China’s cryptocurrency mining ban in the spring of 2021 significantly worsened the environmental impact of bitcoin, according to a new research on mining published in Joule. That’s because bitcoin miners were exploiting a significant amount of Chinese hydropower, which suddenly evaporated when China made mining illegal, said one of the study’s authors and a member of the School of Business and Economics at Vrije Universitt Amsterdam. Researcher Alex de Vries said.
So the miners took their business elsewhere, including in countries that use significantly dirtier energy than China. The electricity sources powering the bitcoin network were only 25.1% renewable in August 2021, which is about 17 percent less than the 2020 average.
The study found that mining bitcoin every year produces as much pollution as Greece did in 2019. A single bitcoin transaction results in the same carbon footprint as a passenger flying from New York to Amsterdam.
“After China banned bitcoin mining, everyone was expecting it to be more green, but we are surprisingly seeing the opposite happening.” De Vries said. “A lot of the hydropower that these miners previously received in China has now been replaced with natural gas from the US.”
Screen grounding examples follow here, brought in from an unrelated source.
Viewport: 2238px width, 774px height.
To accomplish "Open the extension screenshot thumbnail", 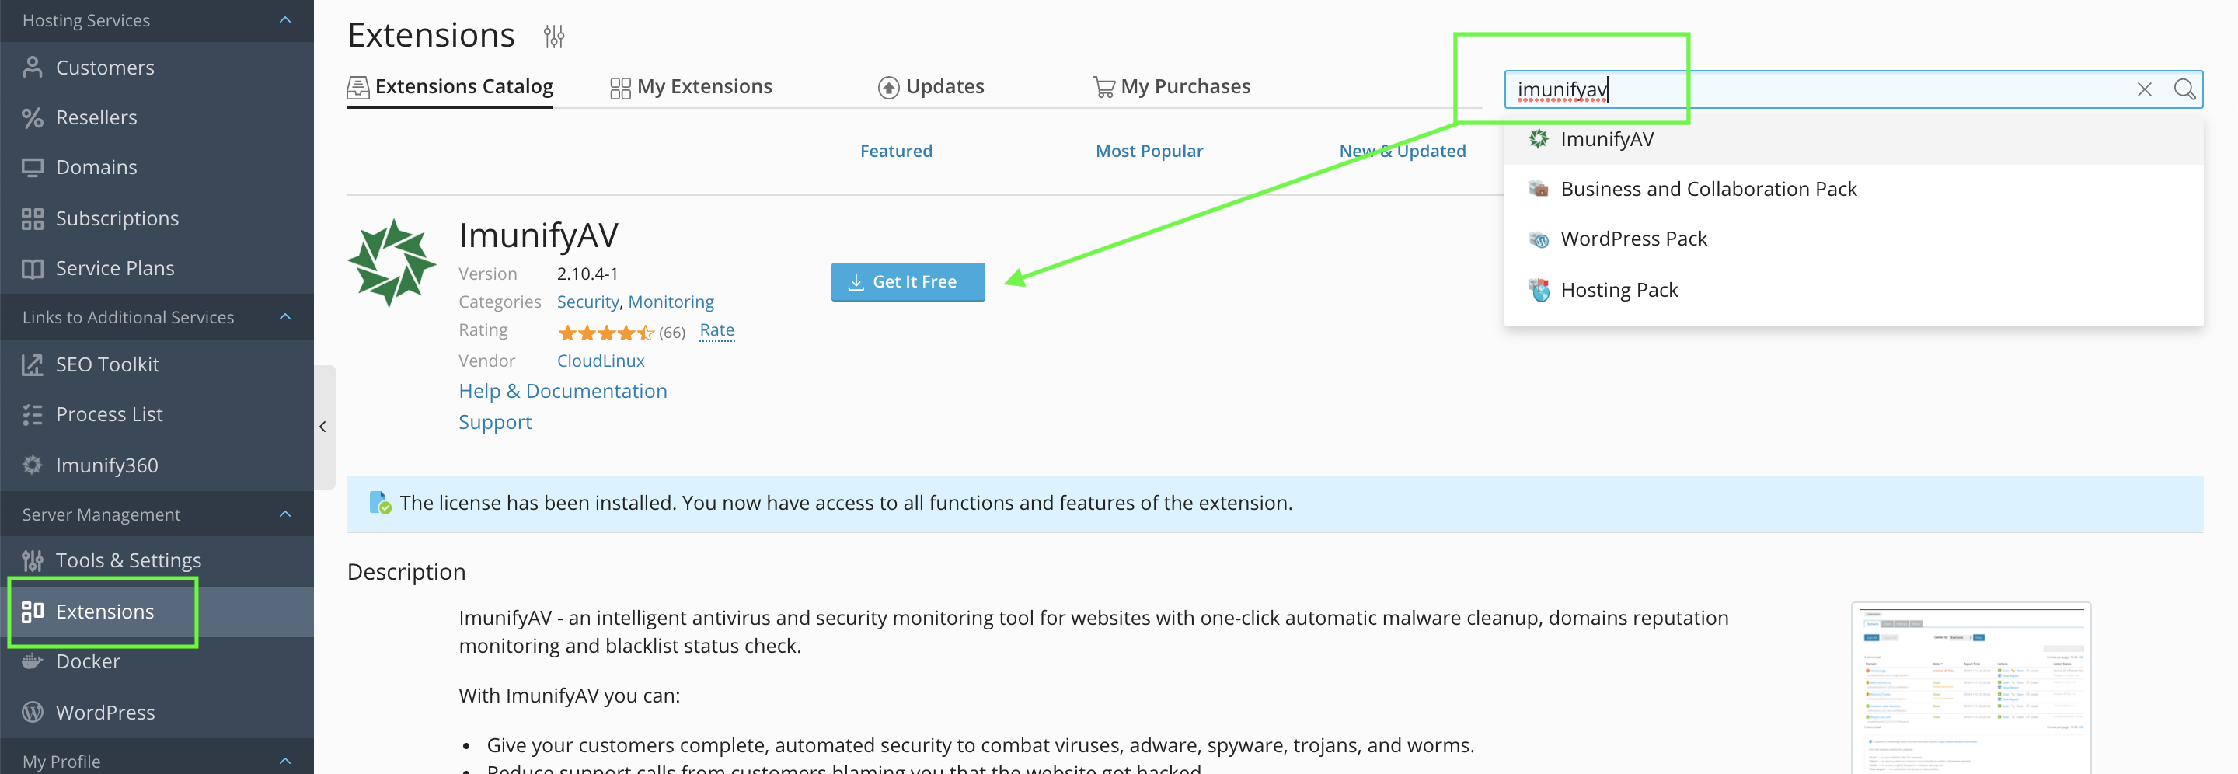I will [1970, 686].
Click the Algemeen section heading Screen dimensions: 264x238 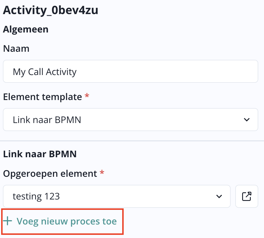(x=26, y=29)
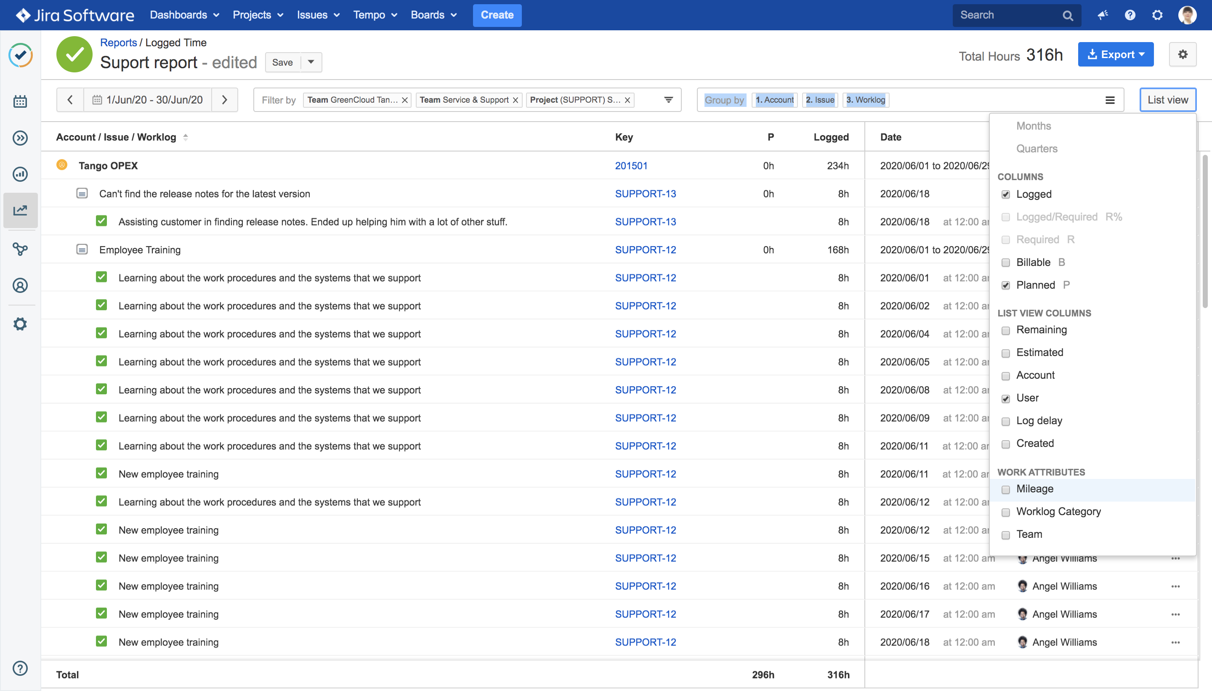Open the Jira help question mark icon

(x=1130, y=15)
Bitcoin mining is still booming in the United States. According to the study, many US bitcoin mines are powered by natural gas and coal. Kentucky now provides subsidies to crypto miners to attract business to the state’s coal industry. Kazakhstan has also become a destination for bitcoin miners. According to the study, the country’s electricity grid is dependent on hard coal, which is more polluting than the coal used in China.
The hydropower behind China’s bitcoin mines was frequently touted by cryptocurrency advocates to refute criticism about the technology’s environmental impact.
In May, Coinbase – one of the largest cryptocurrency markets – published a “fact check” citing China’s hydropower plants as an attempt to undermine the idea of bitcoin contributing to climate change.
Coinbase did not respond to CNN’s questions about whether it stands by its fact check in light of China’s cryptocurrency crackdown, but said in a statement that it believes “the industry is innovating at an encouraging pace to address these challenges.” Making… community-led change is possible and crypto can be part of the fight against climate change if we come together to solve these challenges.”